According to the company, in order to exceed a cap of 250 GB, a user would have to:
• Send 50 million emails (at 0.05 KB/email)
• Download 62,500 songs (at 4 MB/song)
• Download 125 standard-definition movies (at 2 GB/movie)
• Upload 25,000 hi-resolution digital photos (at 10 MB/photo)
Comcast spokesperson Charlie Douglas emphasized that the policy change would be "not relevant to 99 percent of our customers...only the less than 1 percent who use an extreme amount of bandwith."
"We are calling people and letting them know when they are going over the limit, and most people voluntarily moderate their usage on the first call," Douglas said. Those who continued to exceed the cap after being warned would face suspension of their account for one year, he said, "but that hasn't really been a factor...most people change their habits after the first warning. They really just wanted to know the number [of the cap]."

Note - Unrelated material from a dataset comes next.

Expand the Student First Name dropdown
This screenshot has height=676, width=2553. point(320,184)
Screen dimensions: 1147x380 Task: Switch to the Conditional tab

Douglas also emphasized that the network policy change would be advertised on several Comcast sites, including the Comcast.net customer portal, and that mailed announcements would be sent to customers along with their next bill.
Karl Bode, editor of BroadbandReports.com, was among the first to report Comcast's plans to officially cap users' bandwith. Bode told ConsumerAffairs.com that the 250 GB cap was "more than generous for the majority of users."
"For going on half a decade Comcast customers have complained that the company employed a glass ceiling limit while marketing their service as 'unlimited.'," Bode said. "When customers crossed this limit they were told they could see their connection terminated if they didn't scale back usage, but were never told how much consumption was too much. This new approach looks to simply clarify an existing but murky monthly consumption limit, and in that sense is actually good for consumers."
Several Internet providers, such as Time Warner and Frontier Cable, have been testing or implementing "metered" broadband plans, where users would pay excess usage charges if they went over a specific caps--many of which are considerably lower than Comcast's 250 GB.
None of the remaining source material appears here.